ET SEKTÖRÜNÜN BARONU!…

Baron kelimesini kullanırken seçerek kullandım..

Et sektöründe gayri meşru kazanç sağlayan “konseyin başı” anlamına geldiği için yazdım, “Baron”’u…

Gıda ve sağlık yan yana gelince büyük önem kazanıyor..

Hangimiz; bozulmuş süt, peynir, yağ, tavuk, balık gibi gıda maddelerini tüketmek, çoluk çocuğuna içirmek, yedirmek yani zehirlemek ister?

Sucuk ta aynı…

İçine konulan kimyasallar belirli bir standarta göre konuluyor, eğer ölçü şaşırırsa tüketenler kötü bir zehirlenmeye maruz kalıyor..
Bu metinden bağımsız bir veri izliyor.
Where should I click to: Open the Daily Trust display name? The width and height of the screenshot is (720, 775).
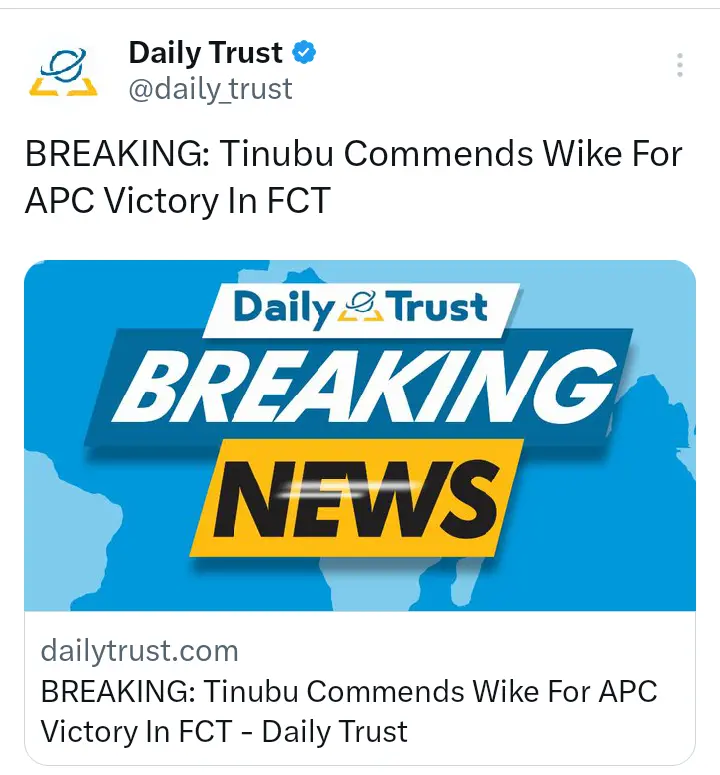[x=205, y=52]

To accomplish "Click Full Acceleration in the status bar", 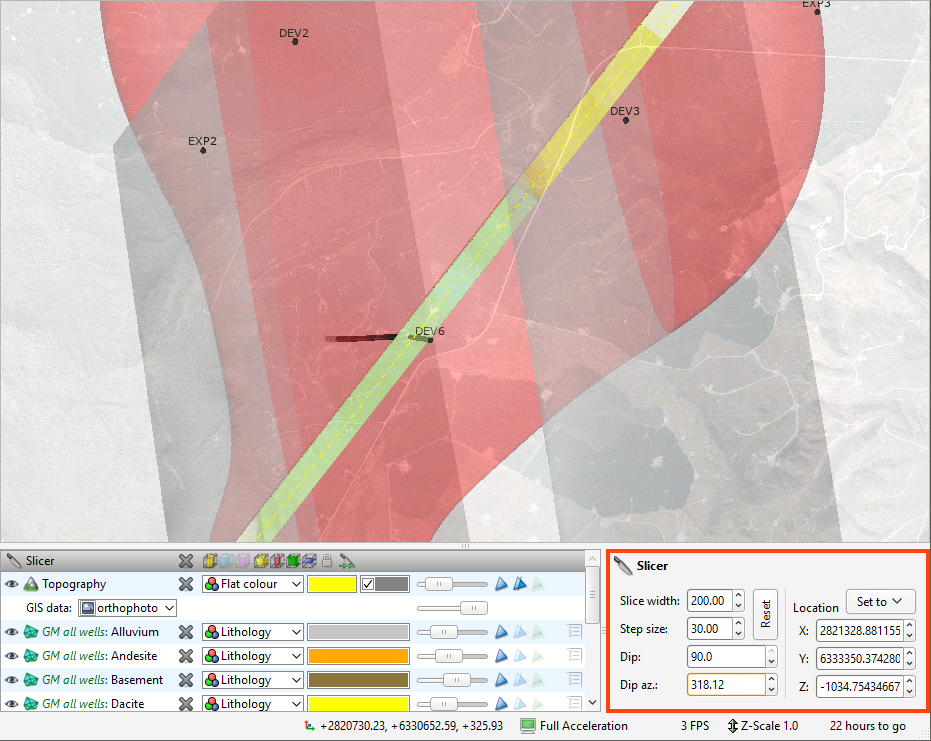I will pyautogui.click(x=574, y=726).
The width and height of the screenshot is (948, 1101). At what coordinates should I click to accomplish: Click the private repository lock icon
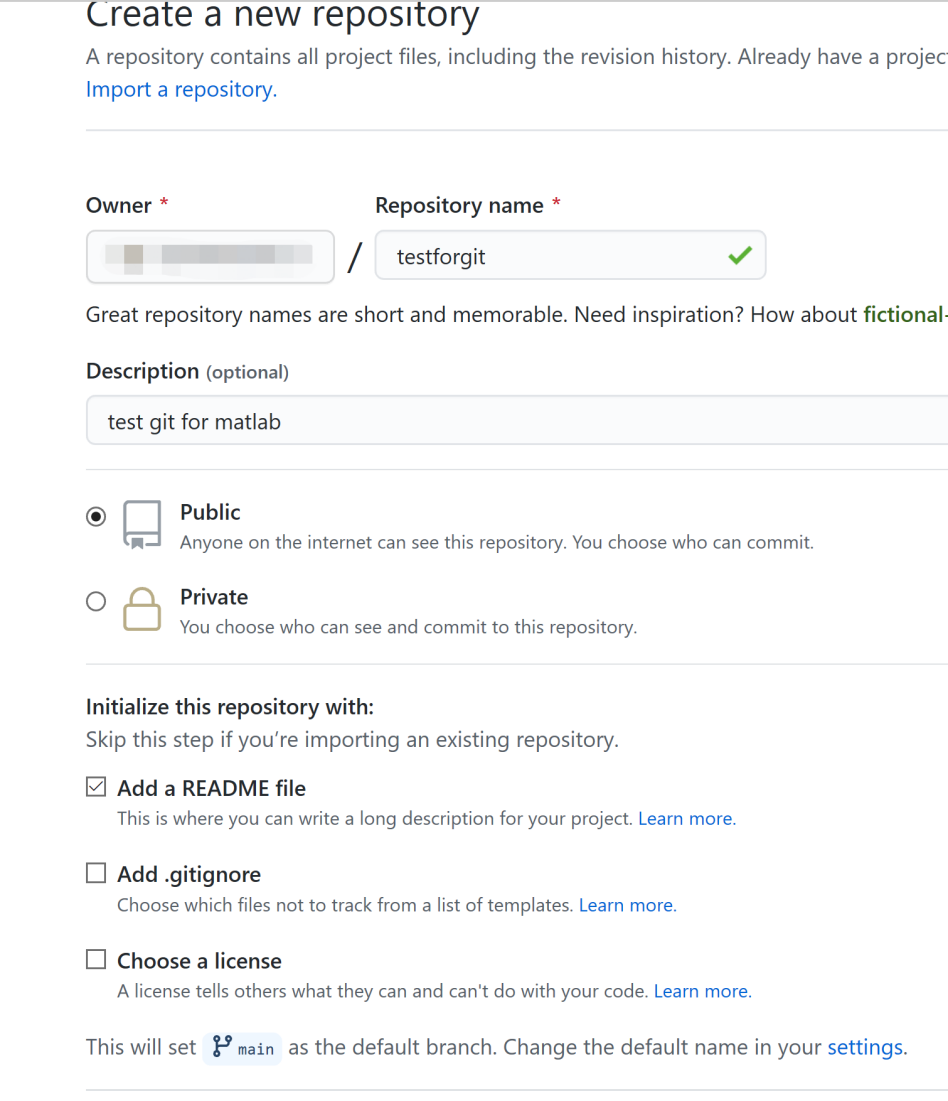point(142,609)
Ve sucuğun raf ömrünü uzatmak için kullanılan kimyasallar kanserojen etkisine sahip…

Öte yandan: mekanik kıyma tabir edilen tavuk artıklarının (kemikleri, gagası dahil) özel makinalarda kıyma haline getirilerek, gıda boyası ile renklendirip bol miktarda baharat karıştırmak suretiyle damak tadına uygun çakma sucuk yapılarak piyasaya ucuz fiyatla sürülmesi, çok önemli…

Kelle etinden yapılan sucukta tağşişe esas sebep olan tükürük bezinin bulunması. Sığırdan çıkan kelle eti 8-10 kilo arasında geliyor.. Sucukçu kelle etinin yenilmeyecek kısımlarını ayıklamış olsa yarısına yakını fireye gidiyor. Kelle eti ayıklanmadan sucuğa karıştırılıyor.. Kelle etinin kilosu 12-14 lira arasında satılıyor ve günde 35-40 ton kelle eti sucuk sektöründe kullanılıyor..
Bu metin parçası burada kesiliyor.